When Burger King opted to go with "The King"—a sort of adult version of Ronald McDonald that some have described as "creepy"—it took a huge risk. But it was a calculated risk: BK executives decided they would focus their marketing energies on "super fans" (18- to 34-year-olds) instead of older adults, parents, or children. The ads would be hip. There were no promotions for Happy Meals or fruit snacks or oatmeal. Double cheeseburgers would go for $1, much to the dismay of some franchisees. Has it worked?

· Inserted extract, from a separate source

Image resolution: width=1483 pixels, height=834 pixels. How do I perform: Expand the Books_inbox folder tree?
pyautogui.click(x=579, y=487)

Morgan Stanley analyst John Glass tells the Wall Street Journal, "Maybe catering to the super fan was the correct strategy to kick-start the business, but maybe they relied on that for too long." Burger King suffered two straight quarters of decline but received a boost of 13 percent in this last quarter. On the one hand, people are becoming more and more health conscious. On the other, recessions can increase sales among the cheaper chains as customers downscale their dining habits (Alain Ducasse's high-end eatery at the St. Regis in Washington, D.C., for instance, has stopped serving lunch—always a bad sign). McDonald's has performed notably well in the down economy and perhaps its diversified menu is the reason. In any event, it remains to be seen if The King can remain on his throne.
One indicator that might leave one a bit uneasy is this tidbit from the Journal (subscriber only): "Burger King tried to distinguish itself from rivals by addressing young men, in particular, like 'the cool uncle who tells you how it is,' says John Schaufelberger, Burger King's senior vice president of global product marketing and innovation."
How what is? (This may be the cool uncle who lets you drink whatever you want, considering Burger King has now entered the bar business.)